Teen gets $11 million for train accident

CASTLE ROCK, Colo. — A teenager was awarded more than $11 million for an accident at a train crossing that left her with severe brain injuries.

Maureen Martin, 19, spent nearly two months in a coma after being hit by a Union Pacific Railroad coal train in November 2002. She still has slurred speech and walks with a cane.

Railroad attorneys said they will appeal.

Miss Martin’s car stalled at the railroad crossing as she was driving to school. Her then-boyfriend, who was driving behind her, tried to push her off the tracks with his pickup, but the train broadsided her vehicle and slammed it into a concrete barrier.

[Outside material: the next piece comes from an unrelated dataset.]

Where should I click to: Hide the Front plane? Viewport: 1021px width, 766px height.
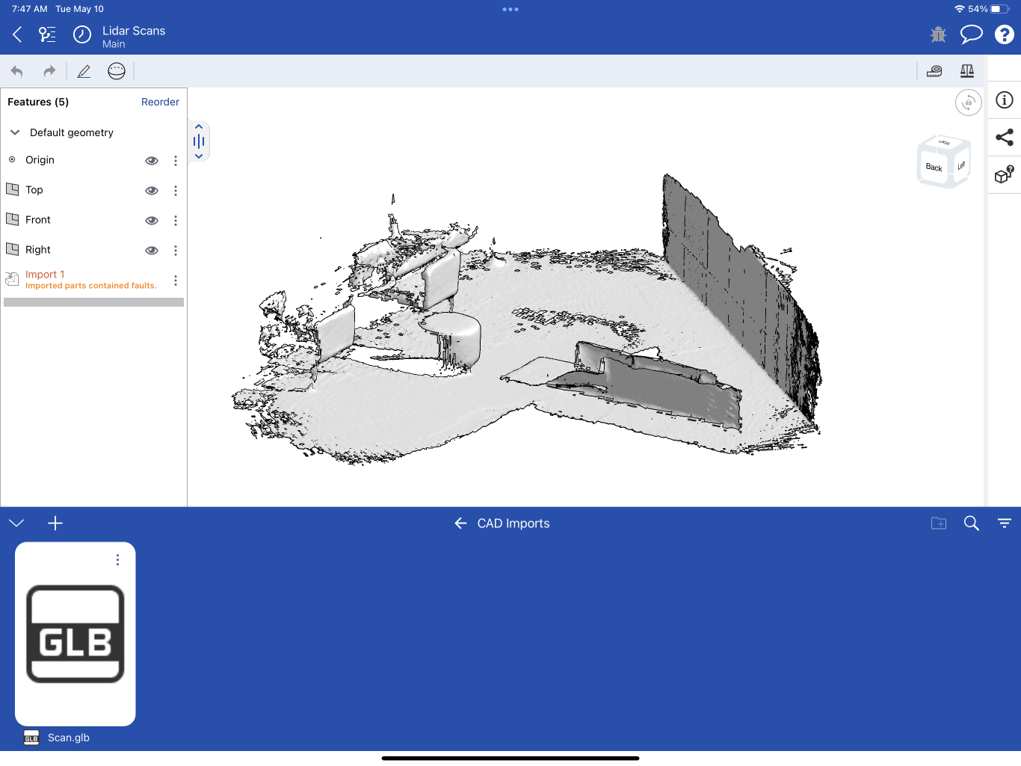pos(152,221)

Ex-Harvard student to get new trial

BOSTON — A judge ordered a new trial yesterday for a former Harvard graduate student convicted of manslaughter for fatally stabbing an 18-year-old cook.

Superior Court Judge Regina Quinlan said Alexander Pring-Wilson, 27, must be tried again because of a recent change in Massachusetts law that lets juries consider a victim’s violent history if it sheds light on a self-defense claim.

Pring-Wilson was convicted in October. Prosecutors said he attacked 18-year-old Michael Colono for ridiculing him as he stumbled home drunk. Pring-Wilson said he stabbed Mr. Colono in self-defense after Mr. Colono and his cousin beat him.

A spokeswoman for the district attorney’s office said prosecutors plan to appeal.

Nanny gets 30 years in hit-and-run deaths

MARTINEZ, Calif. — A nanny with four previous drunken-driving convictions was sentenced to 30 years to life in prison yesterday for the hit-and-run deaths of two children.

Jimena Barreto, 46, received the maximum possible term for her conviction last month on two counts of second-degree murder. The two sentences of 15 years to life will run consecutively.

She got down on her knees and sobbed as she expressed remorse for the deaths of Troy Pack, 10, and his sister, Alana, 7.

Barreto had been seen drinking earlier in the day and was driving erratically before the crash on Oct. 26, 2003. She swerved across two lanes without braking and smashed into the children.

Barreto denied being under the influence of alcohol but acknowledged taking a prescription painkiller and muscle relaxant the day of the crash.

Senior accused of killing ex-beau

ATLANTA — Furious that their romance was ending, a 78-year-old great-grandmother fatally shot her 85-year-old ex-beau as he read the newspaper in a senior citizens home, police said.

“I did it and I’d do it again” Lena Driskell yelled to officers who arrived at the home June 10, according to testimony. Police said she was wearing a bathrobe and slippers, waving an antique handgun with her finger still on the trigger.

She is accused of plotting the shooting of Herman Winslow because she was angry that their yearlong romance was ending and he had found another companion.

Miss Driskell was released on a $25,000 bond and placed under house arrest after a hearing yesterday.